PROBLEM REQUIREMENTS: Render every line of the items below as a Markdown table with the columns Row and Line, giving each line its row number, omitting blank lines, and leaving the pictures out.

Records from a data source
— Start —

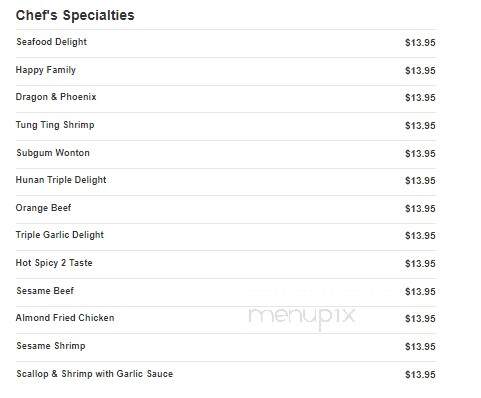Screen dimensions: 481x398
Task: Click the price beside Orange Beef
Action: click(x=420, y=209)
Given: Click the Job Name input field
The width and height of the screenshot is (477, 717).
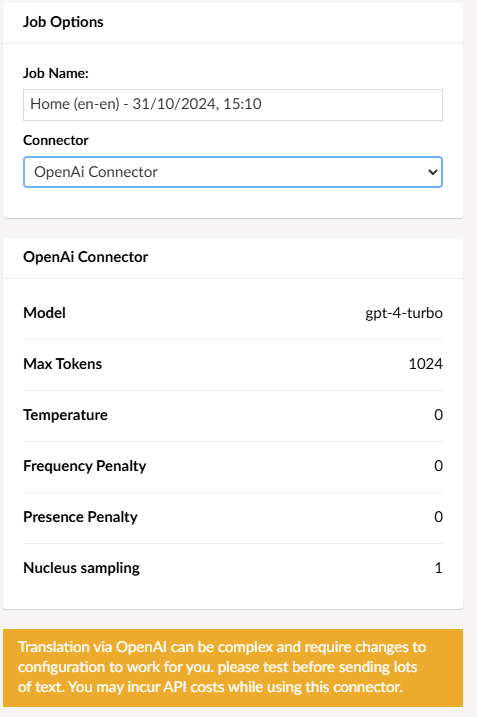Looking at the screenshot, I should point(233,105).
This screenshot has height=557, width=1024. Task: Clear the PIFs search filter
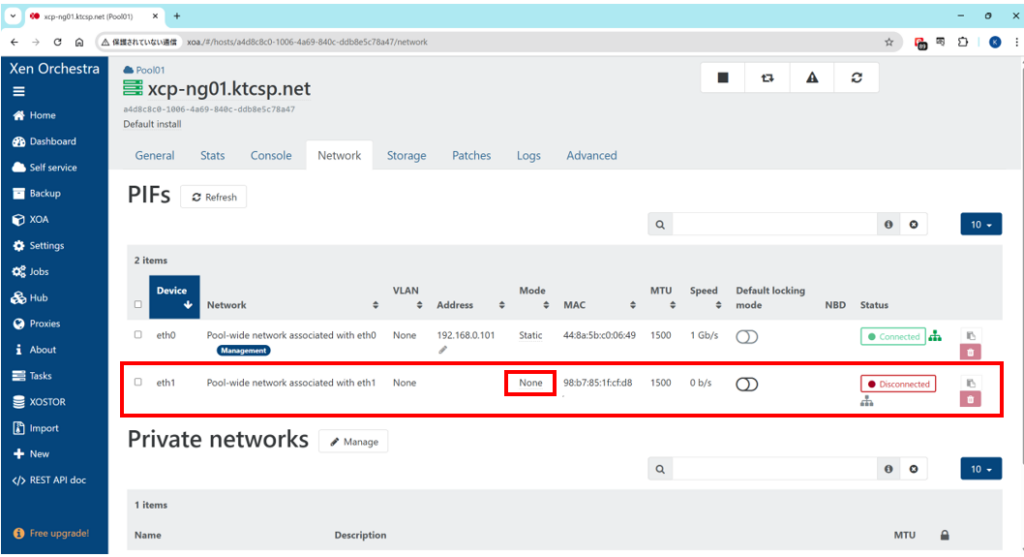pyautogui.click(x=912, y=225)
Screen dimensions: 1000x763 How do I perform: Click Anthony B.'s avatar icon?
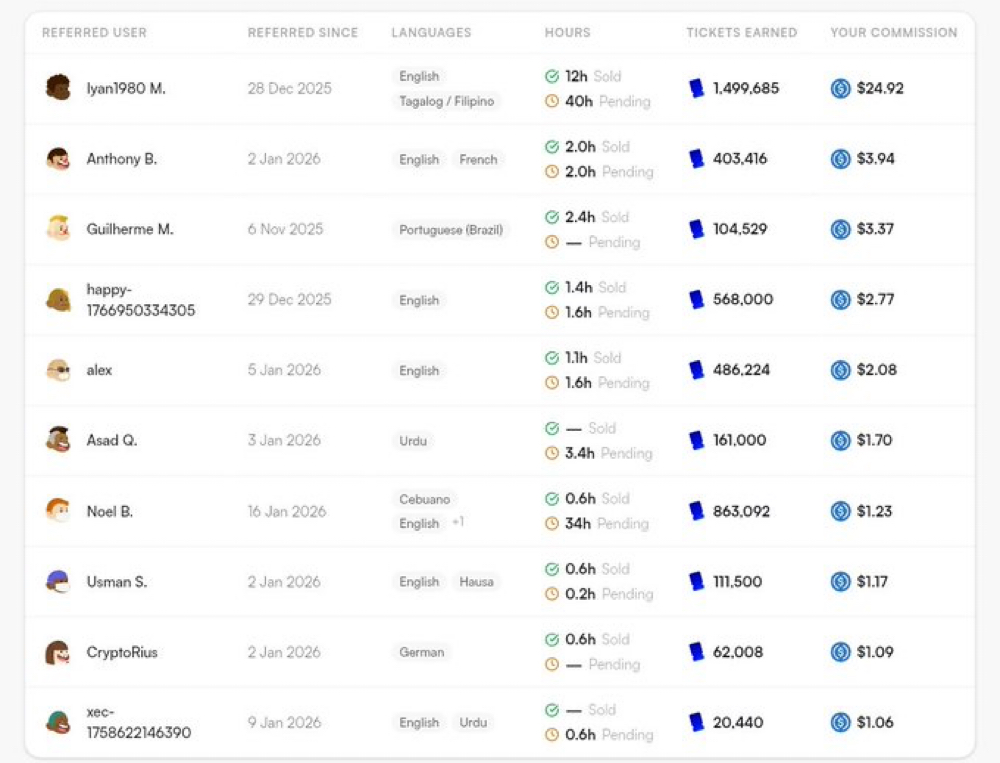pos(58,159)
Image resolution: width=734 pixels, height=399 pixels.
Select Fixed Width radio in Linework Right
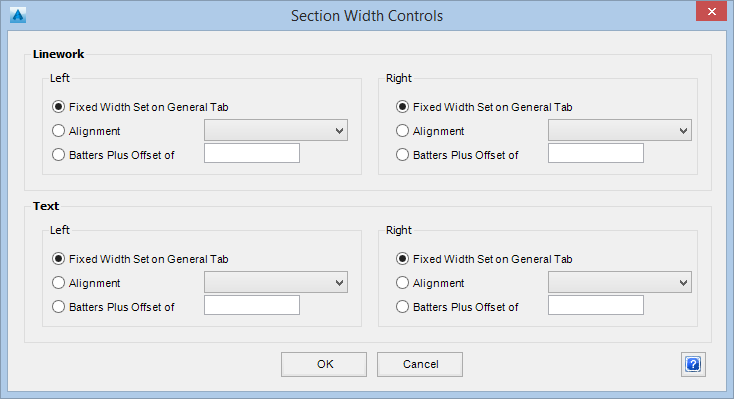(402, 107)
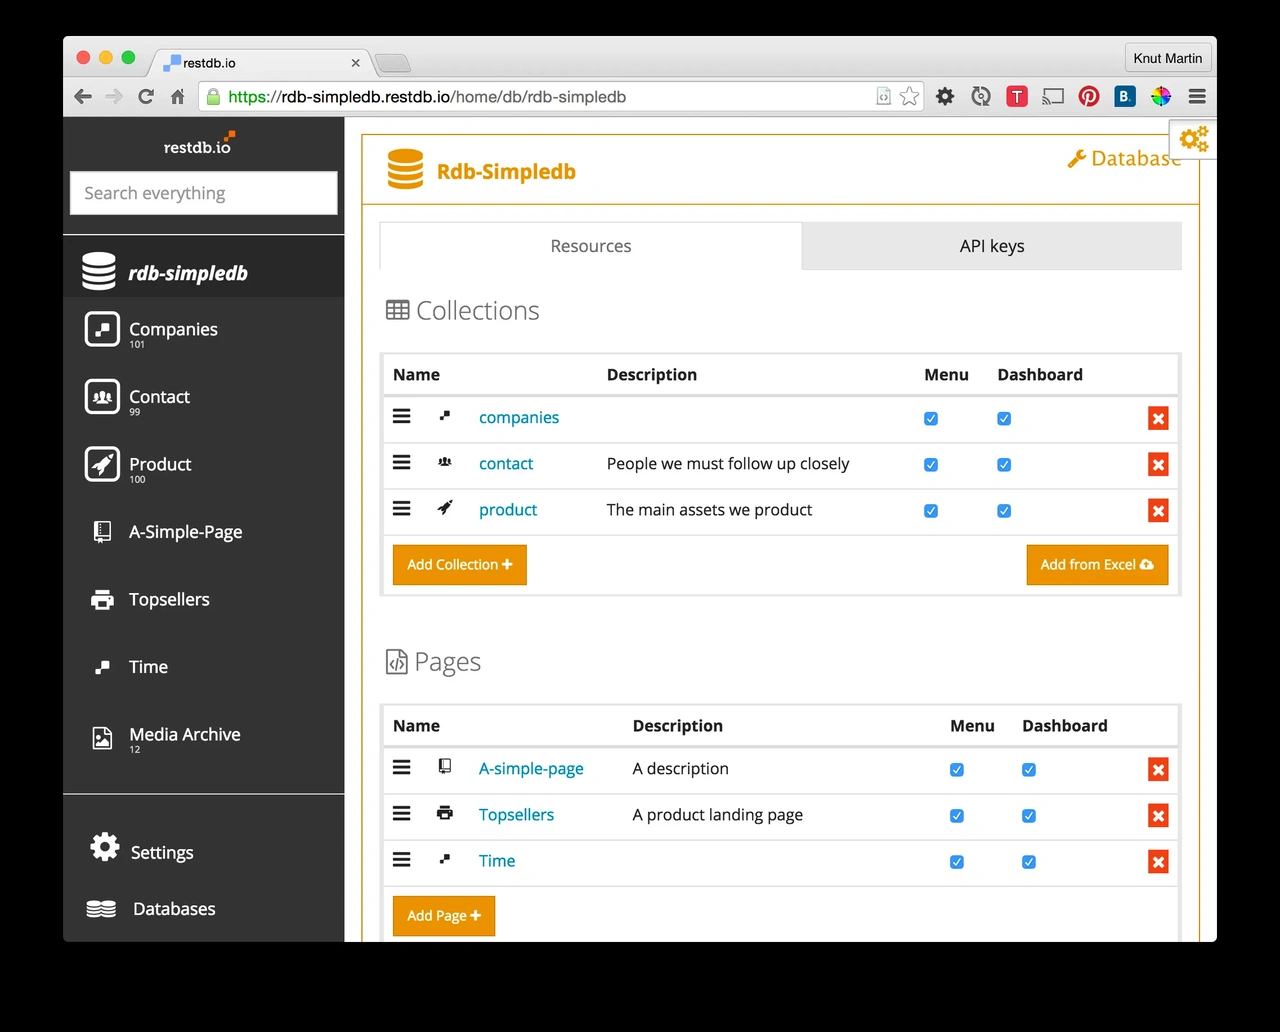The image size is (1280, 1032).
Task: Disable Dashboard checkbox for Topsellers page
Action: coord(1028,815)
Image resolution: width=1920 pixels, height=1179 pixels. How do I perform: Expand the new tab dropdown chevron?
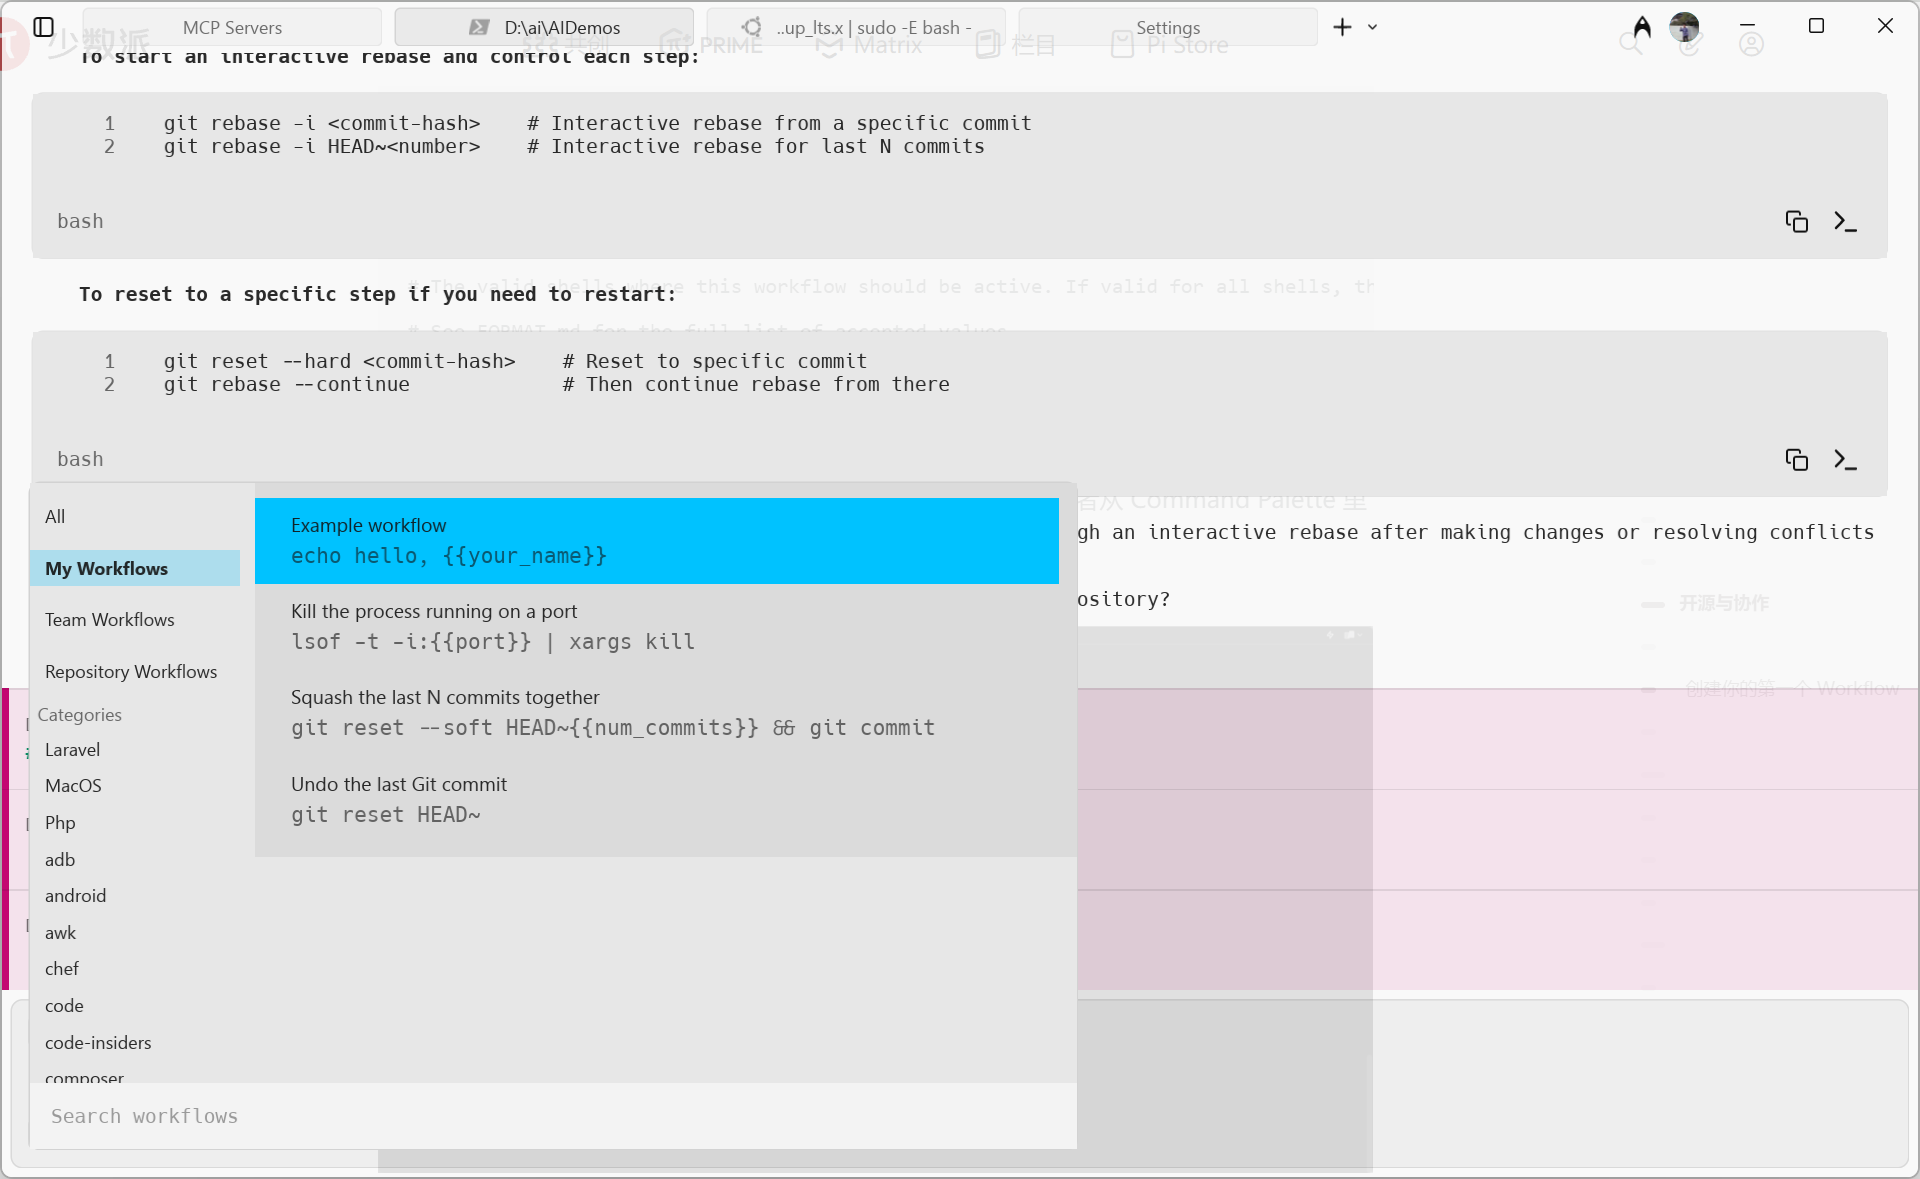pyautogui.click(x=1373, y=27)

— End —

PROBLEM SOLUTION:
| Row | Line |
|---|---|
| 1 | Screen dimensions: 481x398 |
| 2 | Task: Click the price beside Orange Beef |
| 3 | Action: click(x=420, y=209) |
| 4 | Given: Click the Job Name input field |
| 5 | The width and height of the screenshot is (477, 717). |
| 6 | Looking at the screenshot, I should point(233,105). |
| 7 | This screenshot has height=557, width=1024. Task: Clear the PIFs search filter |
| 8 | pyautogui.click(x=912, y=225) |
| 9 | Screen dimensions: 1000x763 How do I perform: Click Anthony B.'s avatar icon? |
| 10 | pos(58,159) |
| 11 | Image resolution: width=734 pixels, height=399 pixels. |
| 12 | Select Fixed Width radio in Linework Right |
| 13 | (402, 107) |
| 14 | The image size is (1280, 1032). |
| 15 | Task: Disable Dashboard checkbox for Topsellers page |
| 16 | Action: coord(1028,815) |
| 17 | Image resolution: width=1920 pixels, height=1179 pixels. How do I perform: Expand the new tab dropdown chevron? |
| 18 | pyautogui.click(x=1373, y=27) |